My secondary interpretation of Stalker goes on a bit of a limb, but it’s in my head so why not discuss it anyways? To me, The Stalker likely represents the type of person who is certain that he knows the definitive truth of how the world operates—and he converts others with his belief to validate it. The Writer and The Professor represent pessimists—the kind of victims The Stalker did not anticipate. The Writer more specifically, represents a sort of agnostic who believes set-and-stone answers can never be proven, and The Professor represents an individual who is bound by science. This is why towards the end of the movie, they both seem so desperate to dismiss/destroy the supernatural existence of The Zone—which is an area that defies all science while insinuating definitive answers. In many ways, one could look at The Zone as a God-like figure.
In other words, the movie is a mocking commentary on the three common categories of beliefs: the religiously devout, the scientific theorist, and the inconvincible dweller.

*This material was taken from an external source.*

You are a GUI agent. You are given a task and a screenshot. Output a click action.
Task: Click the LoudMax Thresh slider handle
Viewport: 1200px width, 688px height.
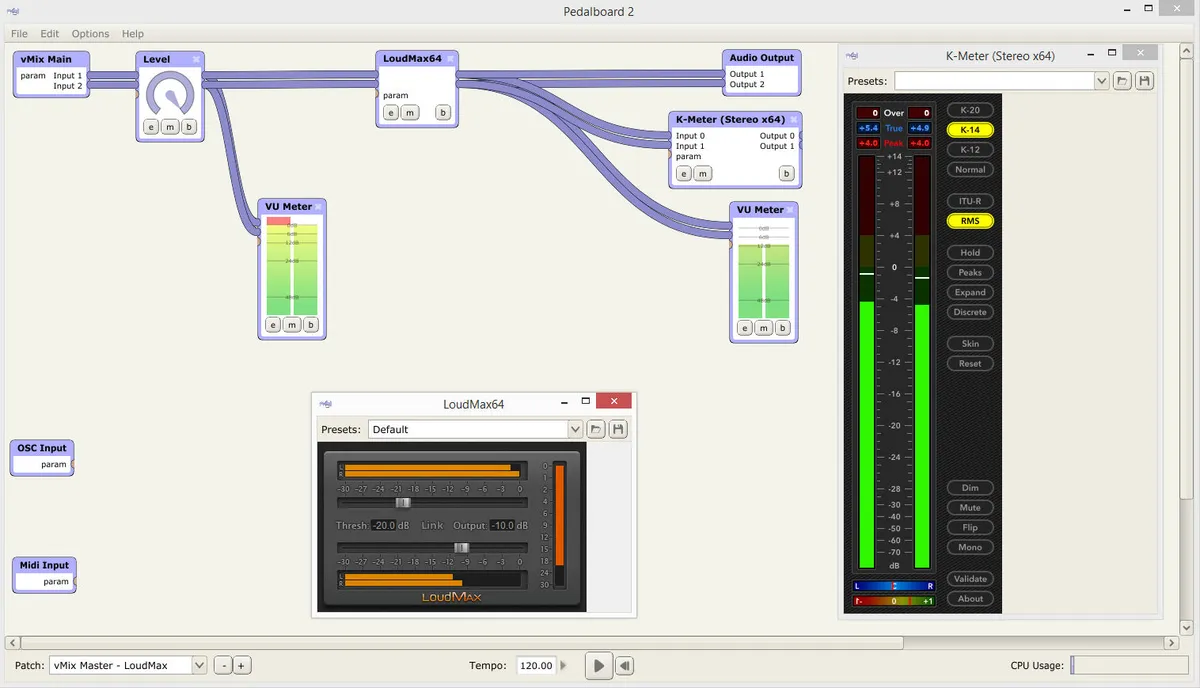click(x=402, y=503)
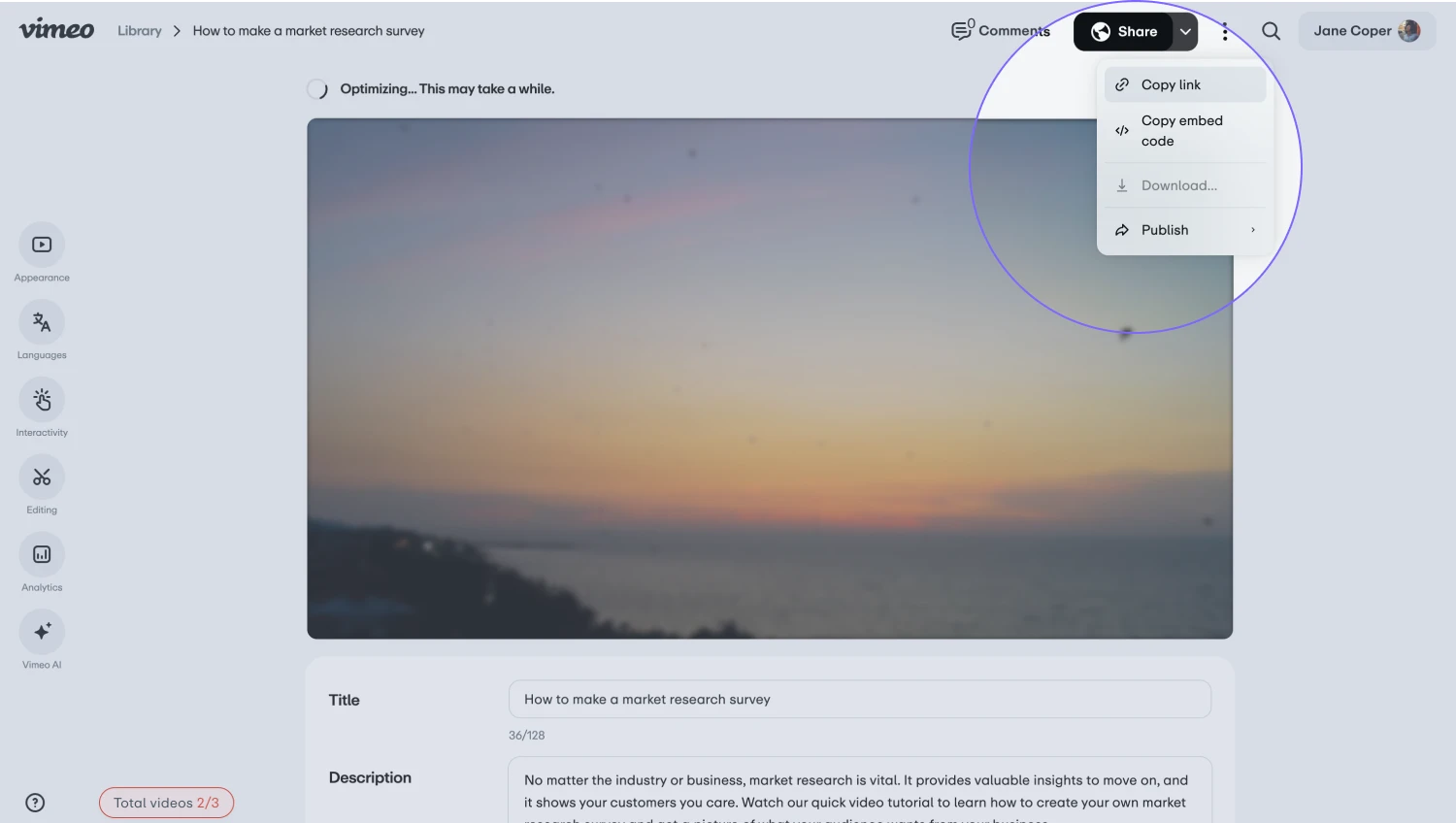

You could name drop the technical perfections of Stalker, like how distinguishable the set design is, or how important Alexsandr Knyazhinskiy’s surrealist nature-like cinematography is, which additionally uses unforgettable golden and multi-colored filters to separate the two worlds that the film is set in. There’s just too much good in Stalker to not give it a perfect score. At this point, me saying, “it’s another masterpiece by Tarkovsky” is going to become a running gag eventually.
Verdict Change: A- —> A+
“Stalker” is now available to stream on The Criterion Channel.